**Task statement:** Please restate word for word the lines of the entries below from the one with "Task: Open the taskbar clock and date" to the one with "the Book now", inclusive, and leave out every picture.

**Entries shown:**

○ ○ ○ ○

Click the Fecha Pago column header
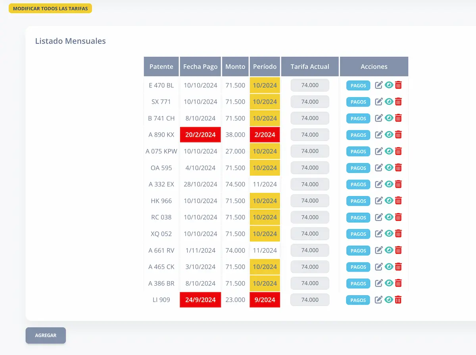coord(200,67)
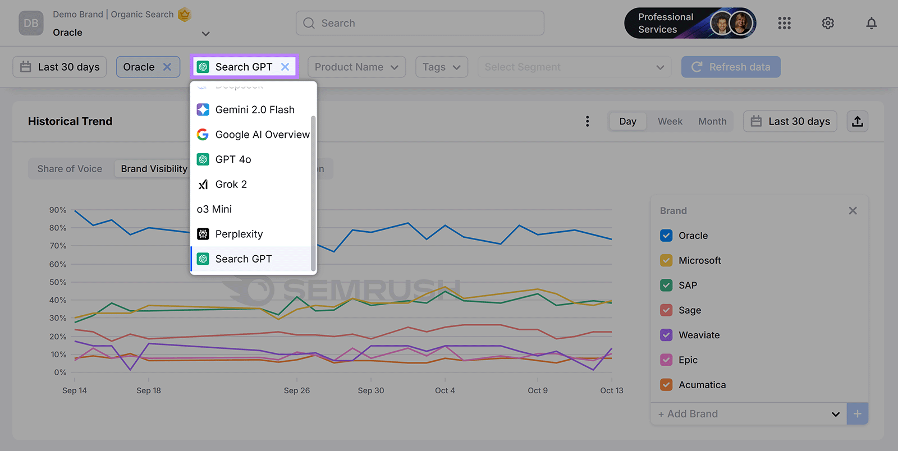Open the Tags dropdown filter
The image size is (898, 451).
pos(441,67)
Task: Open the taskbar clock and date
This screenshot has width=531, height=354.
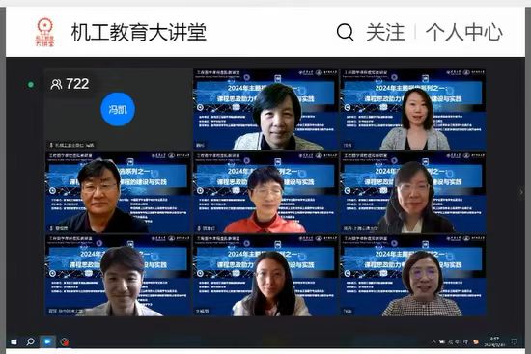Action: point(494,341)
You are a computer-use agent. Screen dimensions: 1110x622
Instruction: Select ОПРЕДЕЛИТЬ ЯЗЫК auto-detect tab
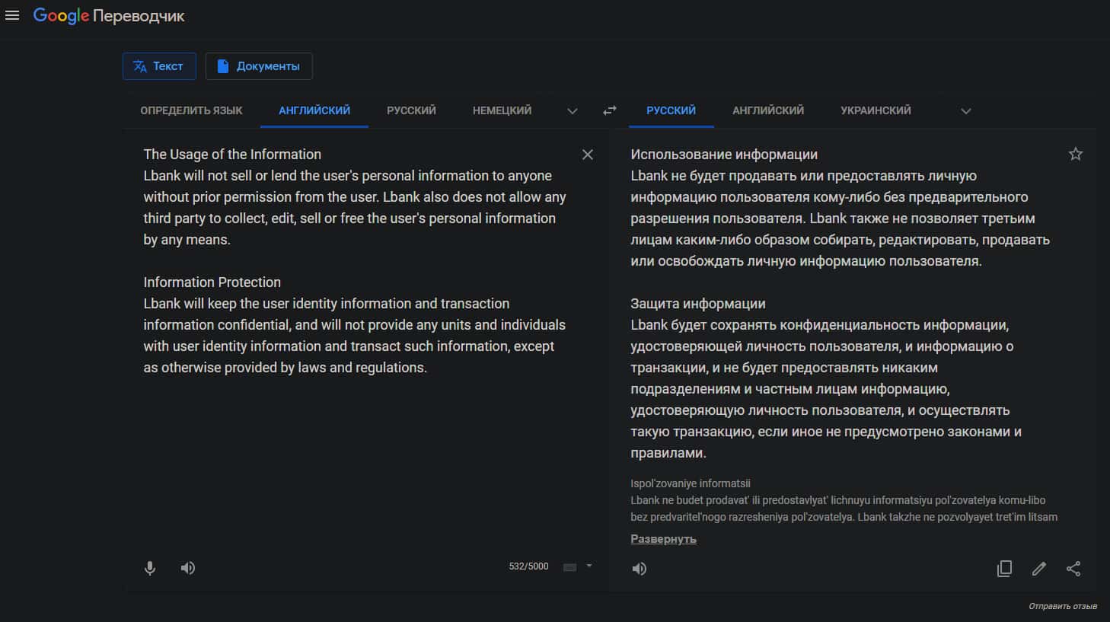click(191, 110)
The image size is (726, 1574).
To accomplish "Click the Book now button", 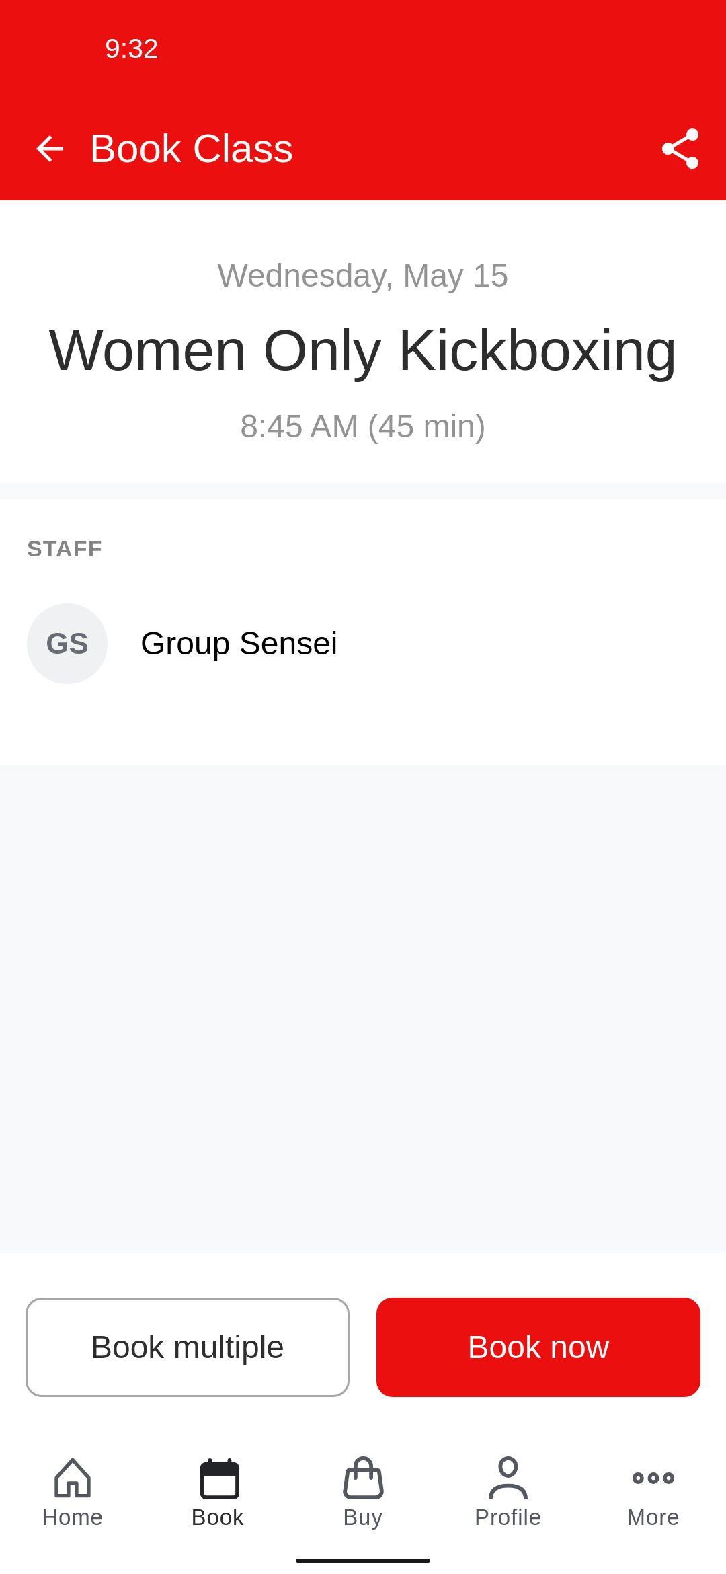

○ ○ ○ ○

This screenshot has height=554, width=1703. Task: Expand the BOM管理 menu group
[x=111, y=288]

○ ○ ○ ○

**Task output:**
Task: Open the taskbar clock and date
This screenshot has width=531, height=354.
Action: point(494,341)
You are a computer-use agent. Screen dimensions: 1110x622
Instruction: Select ОПРЕДЕЛИТЬ ЯЗЫК auto-detect tab
click(191, 110)
The image size is (726, 1574).
To accomplish "Click the Book now button", 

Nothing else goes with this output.